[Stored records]
_ _ _ _

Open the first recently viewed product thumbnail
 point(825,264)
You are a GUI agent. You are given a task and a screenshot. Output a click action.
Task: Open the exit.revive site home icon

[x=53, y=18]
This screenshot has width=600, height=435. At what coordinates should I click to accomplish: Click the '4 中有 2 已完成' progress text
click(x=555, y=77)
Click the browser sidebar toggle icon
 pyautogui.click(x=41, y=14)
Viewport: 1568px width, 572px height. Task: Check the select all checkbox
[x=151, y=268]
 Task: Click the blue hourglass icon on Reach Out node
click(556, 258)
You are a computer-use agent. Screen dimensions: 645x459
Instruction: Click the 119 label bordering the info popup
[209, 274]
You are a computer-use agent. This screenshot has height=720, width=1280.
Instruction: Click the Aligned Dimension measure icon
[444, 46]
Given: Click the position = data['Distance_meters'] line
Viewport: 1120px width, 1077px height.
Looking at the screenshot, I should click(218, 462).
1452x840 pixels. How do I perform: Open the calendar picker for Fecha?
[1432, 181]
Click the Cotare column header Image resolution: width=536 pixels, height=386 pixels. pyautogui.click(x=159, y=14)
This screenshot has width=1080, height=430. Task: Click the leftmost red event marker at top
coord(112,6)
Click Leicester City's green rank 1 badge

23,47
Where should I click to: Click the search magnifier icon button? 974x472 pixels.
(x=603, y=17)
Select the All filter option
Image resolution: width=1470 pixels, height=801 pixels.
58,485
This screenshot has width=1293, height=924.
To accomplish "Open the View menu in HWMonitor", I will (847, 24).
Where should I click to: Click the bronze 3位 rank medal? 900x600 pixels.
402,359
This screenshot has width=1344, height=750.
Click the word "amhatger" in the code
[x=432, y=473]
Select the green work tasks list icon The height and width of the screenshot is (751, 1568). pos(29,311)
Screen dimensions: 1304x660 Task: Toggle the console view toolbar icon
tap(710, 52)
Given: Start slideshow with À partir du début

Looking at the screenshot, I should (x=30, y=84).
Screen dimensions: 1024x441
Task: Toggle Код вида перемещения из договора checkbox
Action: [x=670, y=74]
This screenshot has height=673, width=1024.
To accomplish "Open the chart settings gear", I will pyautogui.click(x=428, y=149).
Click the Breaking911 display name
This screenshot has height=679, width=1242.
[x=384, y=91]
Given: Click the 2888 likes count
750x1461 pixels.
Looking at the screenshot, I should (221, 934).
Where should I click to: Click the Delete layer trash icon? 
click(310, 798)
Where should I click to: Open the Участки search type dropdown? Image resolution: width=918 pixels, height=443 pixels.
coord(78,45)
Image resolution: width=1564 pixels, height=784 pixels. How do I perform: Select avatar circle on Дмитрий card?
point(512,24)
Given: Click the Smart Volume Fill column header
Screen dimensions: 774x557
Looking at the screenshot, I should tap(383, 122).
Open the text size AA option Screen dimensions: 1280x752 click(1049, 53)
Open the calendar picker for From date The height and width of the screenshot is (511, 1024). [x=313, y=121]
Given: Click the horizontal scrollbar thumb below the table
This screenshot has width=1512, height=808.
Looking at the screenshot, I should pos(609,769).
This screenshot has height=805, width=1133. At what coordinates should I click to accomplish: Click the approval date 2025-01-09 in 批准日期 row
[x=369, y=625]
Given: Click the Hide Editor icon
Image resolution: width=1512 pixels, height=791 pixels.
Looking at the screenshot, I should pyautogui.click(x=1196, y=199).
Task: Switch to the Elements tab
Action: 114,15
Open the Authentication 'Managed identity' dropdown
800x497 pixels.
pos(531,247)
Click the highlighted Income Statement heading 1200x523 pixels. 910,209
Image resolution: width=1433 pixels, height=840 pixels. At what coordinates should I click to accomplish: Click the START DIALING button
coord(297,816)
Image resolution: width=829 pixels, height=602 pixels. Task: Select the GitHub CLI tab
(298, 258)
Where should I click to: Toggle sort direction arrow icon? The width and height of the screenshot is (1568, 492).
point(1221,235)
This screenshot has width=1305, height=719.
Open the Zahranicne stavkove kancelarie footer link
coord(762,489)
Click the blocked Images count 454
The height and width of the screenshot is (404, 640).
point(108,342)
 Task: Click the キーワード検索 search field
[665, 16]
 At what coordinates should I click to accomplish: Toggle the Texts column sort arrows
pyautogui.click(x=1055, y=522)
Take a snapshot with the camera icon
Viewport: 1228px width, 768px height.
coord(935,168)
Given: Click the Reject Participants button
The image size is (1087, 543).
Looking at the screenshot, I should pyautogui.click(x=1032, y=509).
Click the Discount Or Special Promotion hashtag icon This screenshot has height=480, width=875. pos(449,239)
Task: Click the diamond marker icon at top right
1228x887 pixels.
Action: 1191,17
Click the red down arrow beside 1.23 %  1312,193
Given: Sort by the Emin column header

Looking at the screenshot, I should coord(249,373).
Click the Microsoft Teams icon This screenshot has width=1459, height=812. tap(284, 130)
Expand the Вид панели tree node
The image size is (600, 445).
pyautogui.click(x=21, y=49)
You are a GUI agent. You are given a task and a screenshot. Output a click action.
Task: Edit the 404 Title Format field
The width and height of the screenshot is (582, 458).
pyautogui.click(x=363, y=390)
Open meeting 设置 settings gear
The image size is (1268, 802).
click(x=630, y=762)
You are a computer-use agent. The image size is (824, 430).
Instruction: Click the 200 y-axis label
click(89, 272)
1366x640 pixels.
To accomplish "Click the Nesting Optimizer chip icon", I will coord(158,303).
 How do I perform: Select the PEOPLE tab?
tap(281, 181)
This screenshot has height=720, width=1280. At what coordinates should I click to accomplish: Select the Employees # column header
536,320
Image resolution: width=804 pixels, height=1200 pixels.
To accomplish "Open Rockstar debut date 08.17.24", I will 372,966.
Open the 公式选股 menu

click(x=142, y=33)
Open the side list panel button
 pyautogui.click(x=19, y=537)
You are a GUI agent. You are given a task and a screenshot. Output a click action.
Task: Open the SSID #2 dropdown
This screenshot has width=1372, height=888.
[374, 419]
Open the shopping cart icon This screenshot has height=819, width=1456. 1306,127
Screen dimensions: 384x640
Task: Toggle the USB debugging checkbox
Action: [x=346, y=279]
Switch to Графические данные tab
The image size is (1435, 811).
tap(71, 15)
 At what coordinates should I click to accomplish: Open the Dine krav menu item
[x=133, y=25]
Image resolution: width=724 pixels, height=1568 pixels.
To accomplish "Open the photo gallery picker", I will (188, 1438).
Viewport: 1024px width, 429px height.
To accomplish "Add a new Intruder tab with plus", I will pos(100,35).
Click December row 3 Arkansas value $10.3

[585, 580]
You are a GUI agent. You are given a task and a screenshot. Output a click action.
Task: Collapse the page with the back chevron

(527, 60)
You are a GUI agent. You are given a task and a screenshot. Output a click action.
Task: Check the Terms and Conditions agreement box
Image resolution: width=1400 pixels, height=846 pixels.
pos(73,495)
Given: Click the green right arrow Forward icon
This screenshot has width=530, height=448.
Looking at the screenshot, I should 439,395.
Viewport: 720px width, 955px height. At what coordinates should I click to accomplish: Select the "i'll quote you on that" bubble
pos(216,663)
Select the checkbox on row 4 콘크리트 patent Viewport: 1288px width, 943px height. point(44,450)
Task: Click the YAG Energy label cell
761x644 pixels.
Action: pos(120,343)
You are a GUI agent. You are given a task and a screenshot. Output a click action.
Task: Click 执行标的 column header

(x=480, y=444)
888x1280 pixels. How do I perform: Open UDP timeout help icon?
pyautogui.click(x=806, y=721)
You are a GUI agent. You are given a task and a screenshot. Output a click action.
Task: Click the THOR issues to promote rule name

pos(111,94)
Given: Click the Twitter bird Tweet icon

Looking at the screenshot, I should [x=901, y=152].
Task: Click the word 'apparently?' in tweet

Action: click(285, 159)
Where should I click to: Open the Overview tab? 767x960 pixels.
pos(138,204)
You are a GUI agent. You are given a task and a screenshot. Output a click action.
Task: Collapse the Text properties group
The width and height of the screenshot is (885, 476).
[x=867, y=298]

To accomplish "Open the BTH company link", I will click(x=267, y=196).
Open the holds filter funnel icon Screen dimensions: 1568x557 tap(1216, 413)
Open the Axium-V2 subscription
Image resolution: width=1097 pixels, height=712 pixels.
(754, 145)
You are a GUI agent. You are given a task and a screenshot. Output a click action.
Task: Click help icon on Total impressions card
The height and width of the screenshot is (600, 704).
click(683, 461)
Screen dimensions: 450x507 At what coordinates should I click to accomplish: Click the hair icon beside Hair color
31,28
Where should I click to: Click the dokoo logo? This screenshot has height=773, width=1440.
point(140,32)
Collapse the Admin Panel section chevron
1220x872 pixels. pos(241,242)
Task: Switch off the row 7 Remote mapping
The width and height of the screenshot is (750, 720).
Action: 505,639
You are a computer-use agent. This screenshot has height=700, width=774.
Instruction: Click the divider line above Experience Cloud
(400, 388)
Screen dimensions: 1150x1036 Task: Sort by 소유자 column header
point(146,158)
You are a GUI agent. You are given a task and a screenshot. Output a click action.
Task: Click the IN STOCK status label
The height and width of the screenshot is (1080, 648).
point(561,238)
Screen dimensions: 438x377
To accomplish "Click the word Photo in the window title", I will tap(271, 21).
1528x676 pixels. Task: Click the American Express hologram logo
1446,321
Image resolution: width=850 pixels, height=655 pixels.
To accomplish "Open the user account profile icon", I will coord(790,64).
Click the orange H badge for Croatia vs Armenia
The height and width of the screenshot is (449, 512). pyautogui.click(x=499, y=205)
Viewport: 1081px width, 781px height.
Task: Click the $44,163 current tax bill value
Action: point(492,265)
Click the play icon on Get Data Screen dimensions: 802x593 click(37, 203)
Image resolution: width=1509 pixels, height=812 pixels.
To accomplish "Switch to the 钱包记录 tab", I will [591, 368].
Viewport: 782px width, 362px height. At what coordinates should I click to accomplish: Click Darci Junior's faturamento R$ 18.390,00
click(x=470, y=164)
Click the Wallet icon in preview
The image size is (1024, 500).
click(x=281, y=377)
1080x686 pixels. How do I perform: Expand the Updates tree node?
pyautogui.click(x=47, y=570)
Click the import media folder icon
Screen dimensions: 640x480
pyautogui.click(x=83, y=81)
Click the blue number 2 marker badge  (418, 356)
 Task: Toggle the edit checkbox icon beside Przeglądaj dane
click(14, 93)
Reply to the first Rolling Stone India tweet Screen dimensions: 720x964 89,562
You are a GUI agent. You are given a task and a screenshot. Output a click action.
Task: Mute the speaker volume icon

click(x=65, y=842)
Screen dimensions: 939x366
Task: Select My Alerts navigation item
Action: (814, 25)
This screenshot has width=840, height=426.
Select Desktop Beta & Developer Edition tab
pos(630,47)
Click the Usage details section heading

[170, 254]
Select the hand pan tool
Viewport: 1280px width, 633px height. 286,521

_ _ _ _

» **WHAT TO PRODUCE**
Find the lines in the data that include "computer", then copy each of them.

» **SOLUTION**
You are a computer-use agent. Screen dimensions: 645x459
You are a computer-use agent. This screenshot has height=720, width=1280.
You are a computer-use agent. The image size is (824, 430).
You are a computer-use agent. This screenshot has height=700, width=774.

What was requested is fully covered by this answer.